Dans le cadre de la politique migratoire ouverte menée par le gouvernement espagnol, le Conseil des ministres a adopté, lors de sa séance du mardi 10 mars 2026, un décret royal encadrant la reconnaissance du droit à la protection sanitaire pour les étrangers, y compris ceux en situation irrégulière sur le territoire espagnol.
Selon le ministère de la Santé, ce texte vise à simplifier les démarches administratives auxquelles sont soumis les migrants sans titre de séjour pour faire valoir leur droit aux soins au sein du système national de santé.
Pour bénéficier de ce dispositif, le demandeur doit remplir plusieurs conditions : ne pas être affilié à un autre régime obligatoire de couverture maladie au titre du droit européen ou de conventions bilatérales, ne pas être en mesure de transférer une couverture sanitaire depuis son pays d’origine, et ne pas disposer d’un tiers tenu de prendre en charge ses frais médicaux.
Concrètement, tout migrant souhaitant accéder aux soins peut se renseigner auprès du centre de santé public le plus proche.

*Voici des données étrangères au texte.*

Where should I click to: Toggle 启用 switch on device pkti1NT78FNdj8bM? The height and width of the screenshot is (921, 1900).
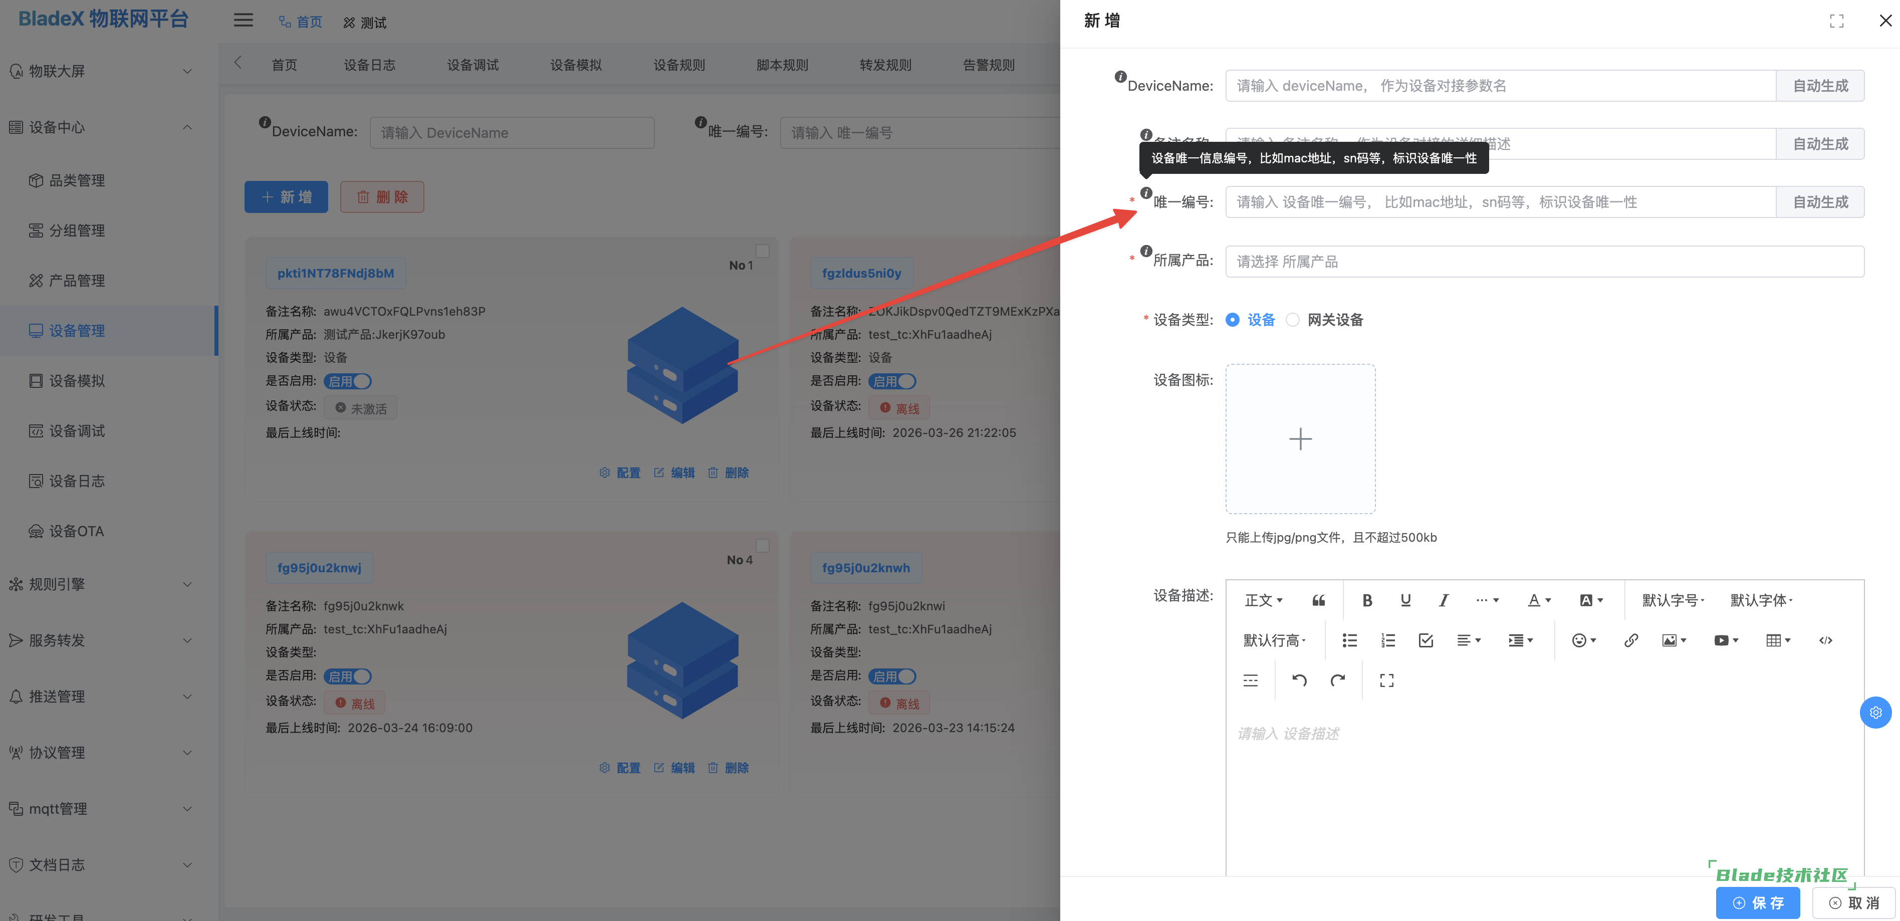pos(347,381)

Une fois le dossier déposé avec les pièces justificatives requises, l’administration est tenue de lui délivrer un document provisoire attestant de son droit à la prise en charge médicale par l’État — document valable dans l’ensemble des établissements de santé du pays.
Lors d’une déclaration à la presse à l’issue du Conseil des ministres, la ministre de la Santé Monica García a salué ce qu’elle a qualifié de rupture avec « la marginalisation institutionnelle » instaurée depuis 2012, affirmant que prendre soin de la santé de tous renforce la cohésion sociale, la paix et la dignité collective.